Data listing:
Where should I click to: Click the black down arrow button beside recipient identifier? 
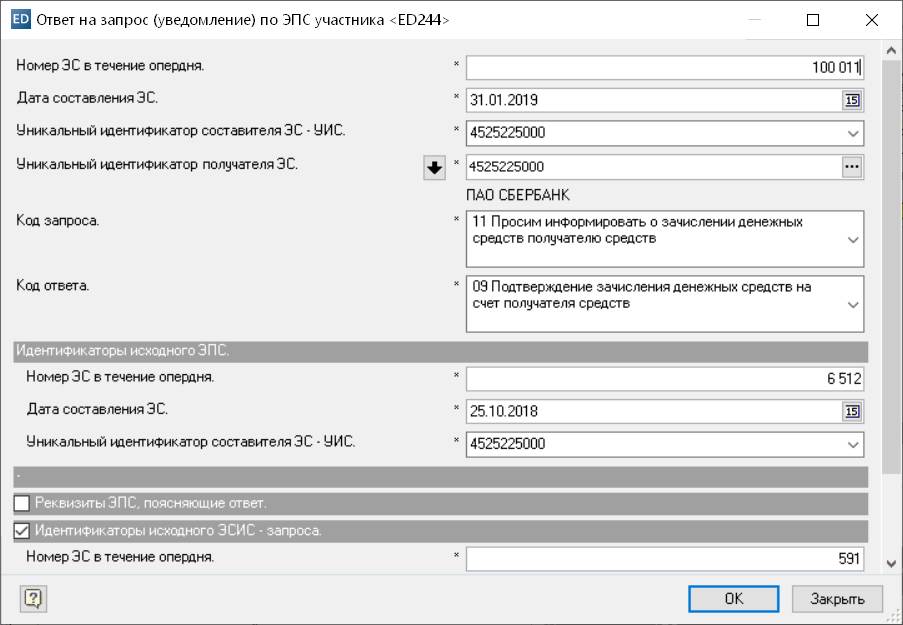tap(434, 168)
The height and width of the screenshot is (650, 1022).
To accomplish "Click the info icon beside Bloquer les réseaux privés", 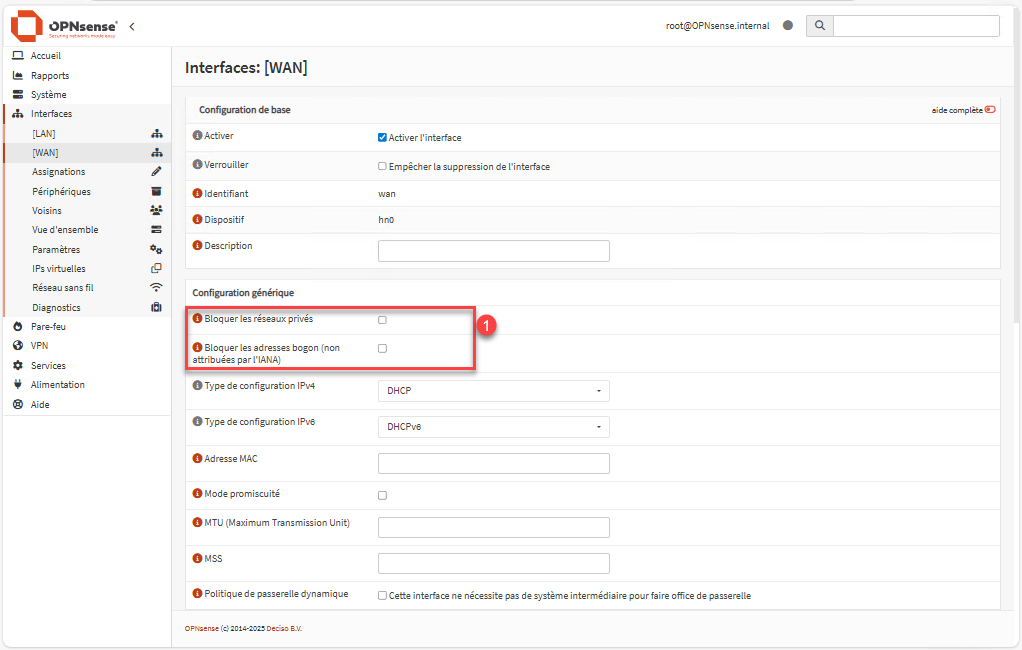I will (x=197, y=319).
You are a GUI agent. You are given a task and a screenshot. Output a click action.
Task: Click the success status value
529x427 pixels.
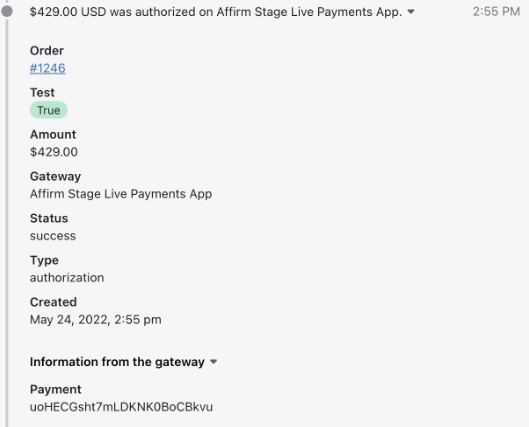point(53,236)
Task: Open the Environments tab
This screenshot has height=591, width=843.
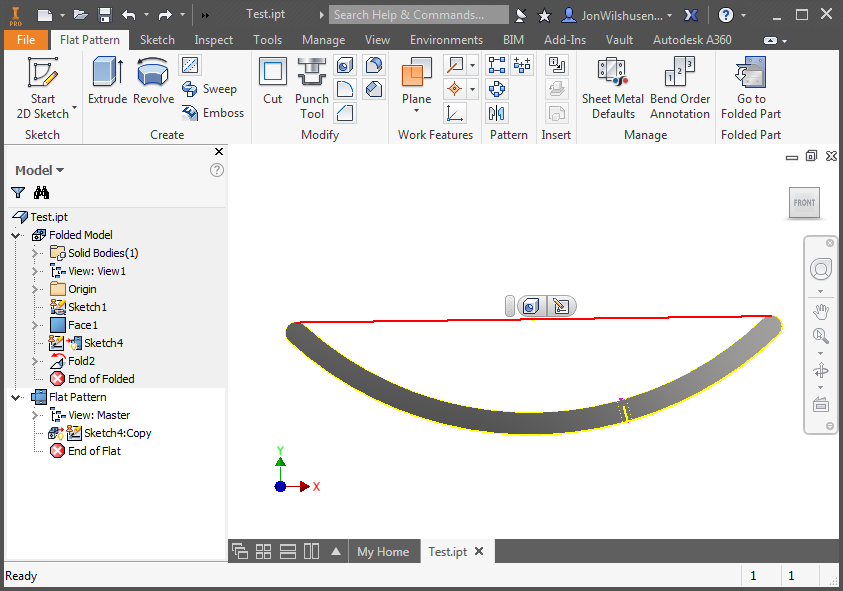Action: pyautogui.click(x=446, y=39)
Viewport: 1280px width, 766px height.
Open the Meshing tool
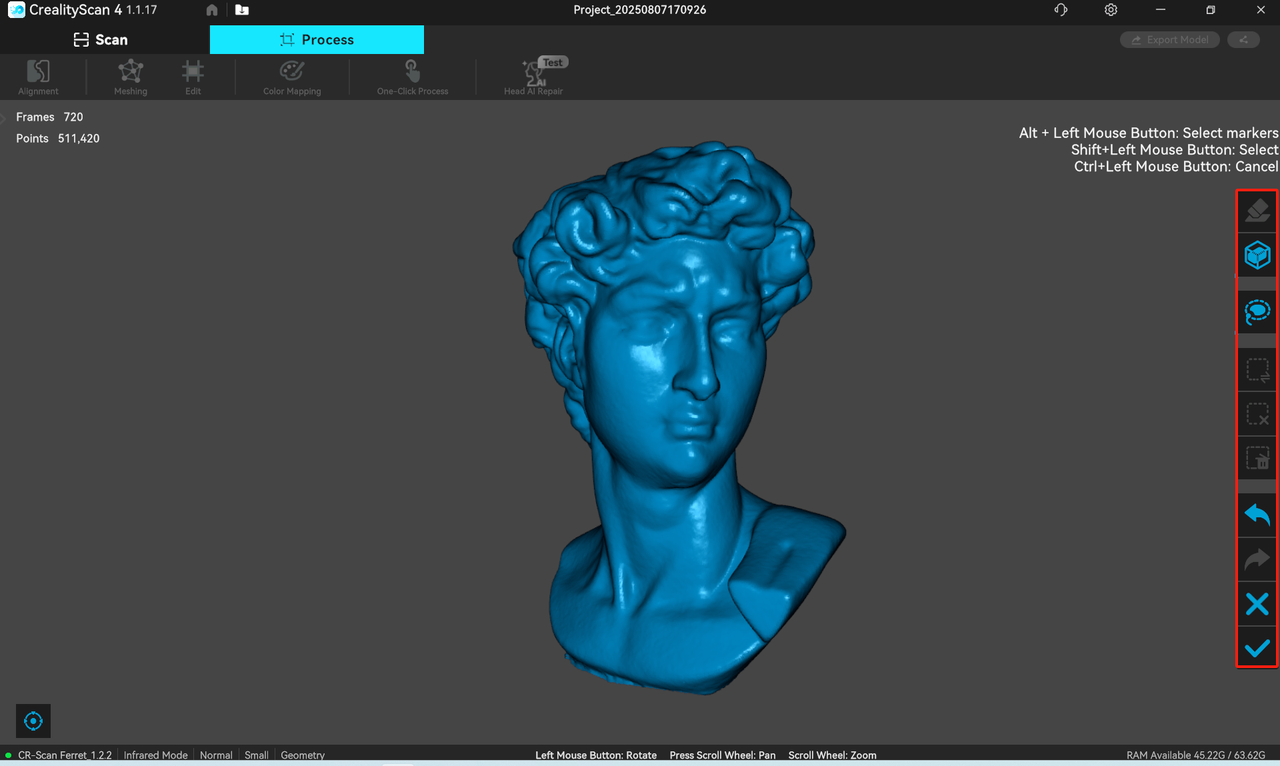(130, 77)
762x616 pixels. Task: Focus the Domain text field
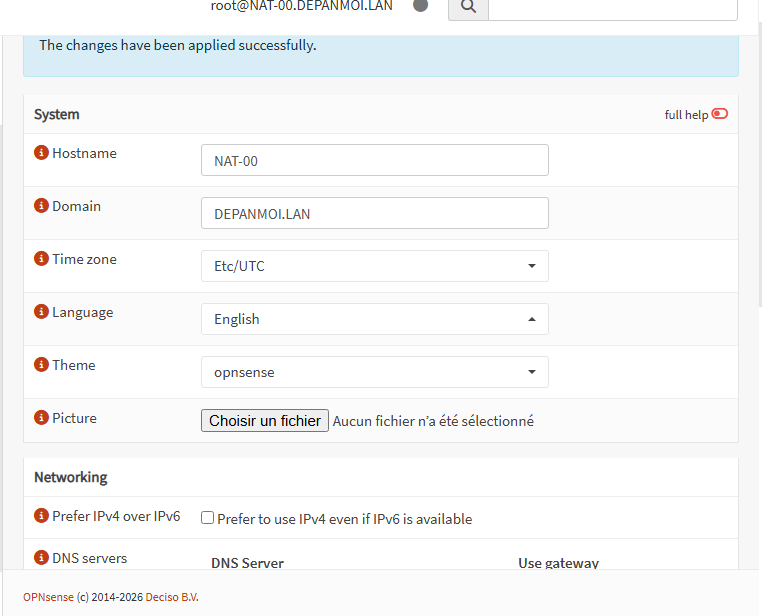pyautogui.click(x=375, y=213)
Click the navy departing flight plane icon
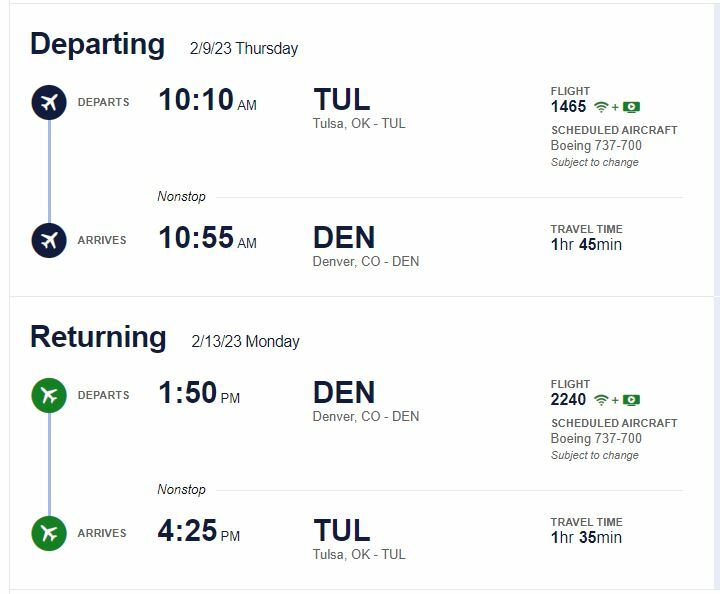Image resolution: width=720 pixels, height=594 pixels. pyautogui.click(x=49, y=102)
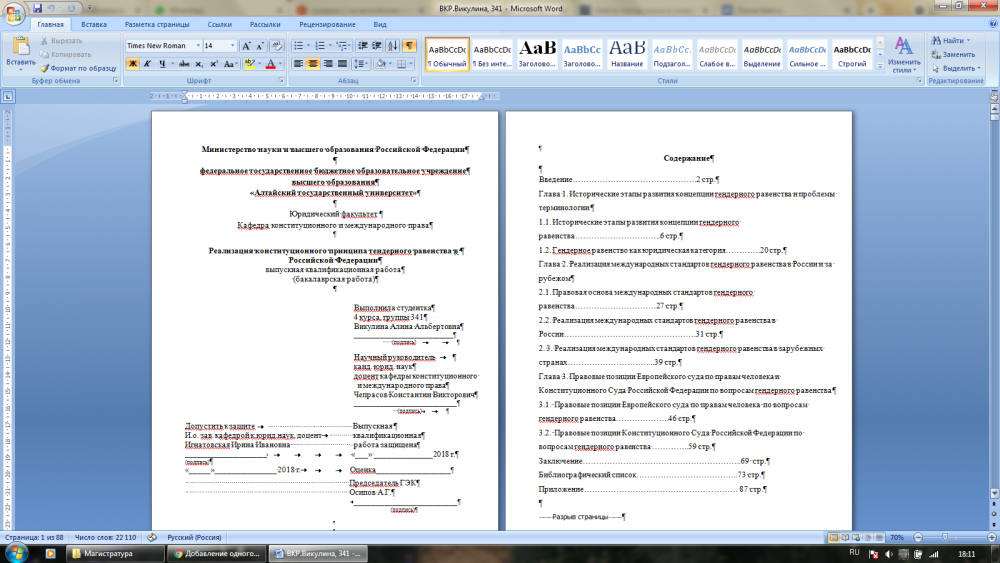Switch to the Вставка tab
1000x563 pixels.
coord(94,23)
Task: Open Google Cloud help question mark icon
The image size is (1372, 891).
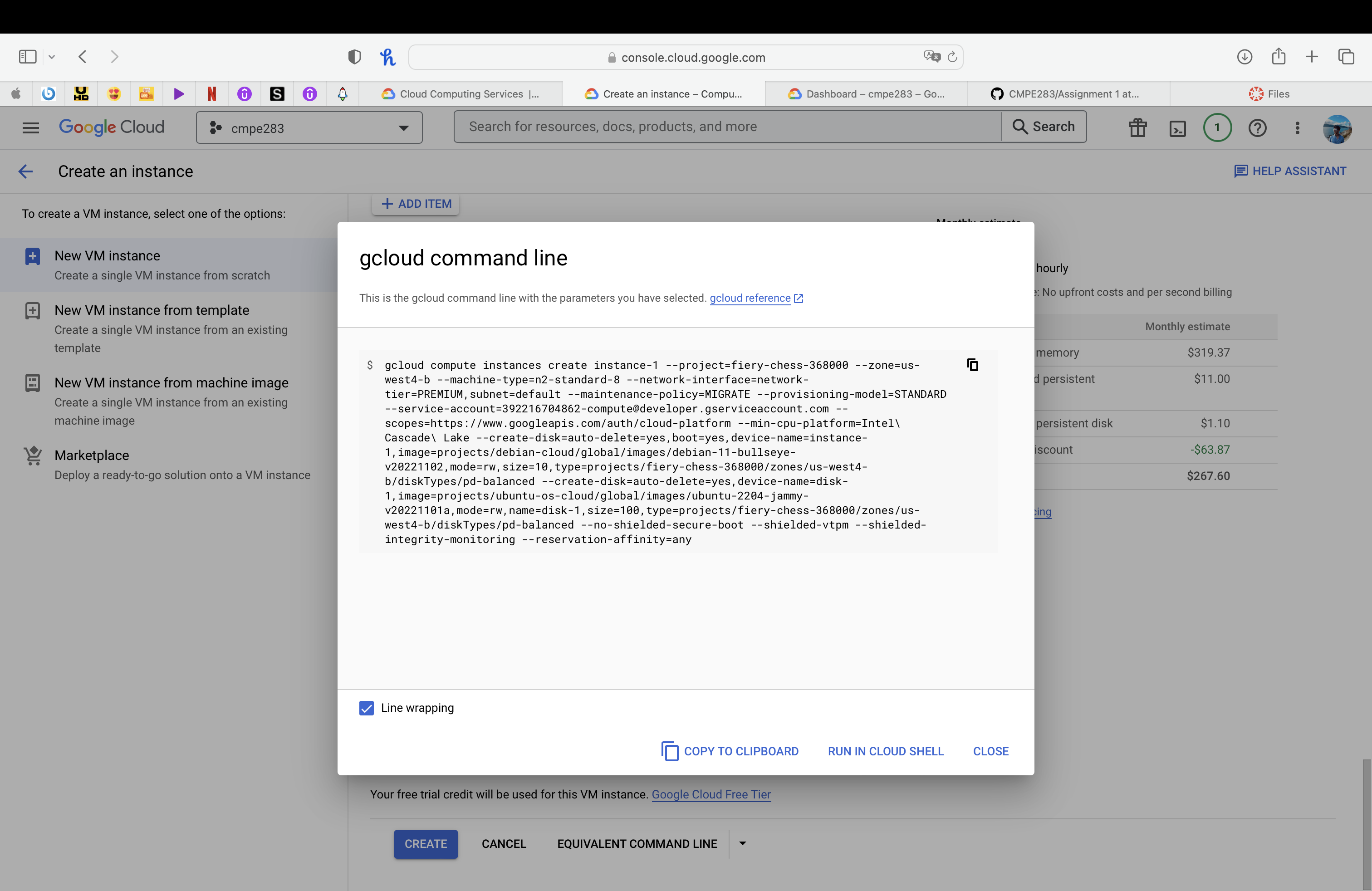Action: [1257, 127]
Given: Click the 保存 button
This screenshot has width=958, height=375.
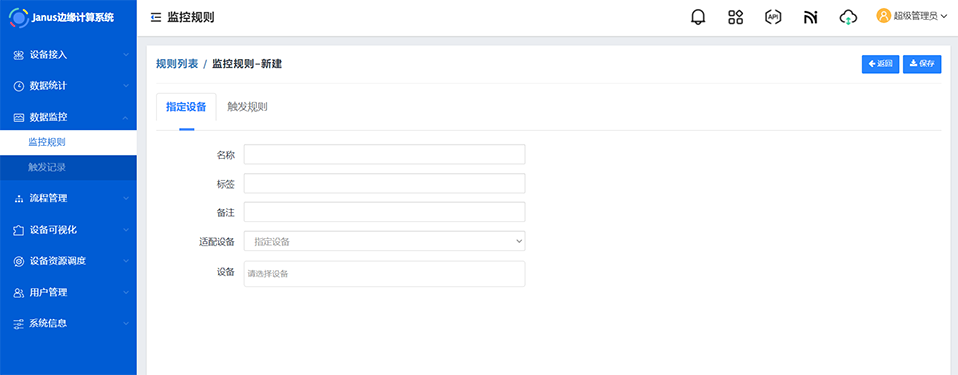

- [Given task]:
Render the listing from the line with "Task: Open the Environments tab" up to and including the line with "pyautogui.click(x=375, y=213)" as a Markdown table with the columns Row and Listing line. Skip blank lines and leave out the pictures.

- [Finished task]:
| Row | Listing line |
|---|---|
| 1 | Task: Open the Environments tab |
| 2 | This screenshot has height=591, width=843. |
| 3 | Action: pyautogui.click(x=446, y=39) |
| 4 | Viewport: 1280px width, 766px height. |
| 5 | Open the Meshing tool |
| 6 | (130, 77) |
| 7 | 762x616 pixels. Task: Focus the Domain text field |
| 8 | pyautogui.click(x=375, y=213) |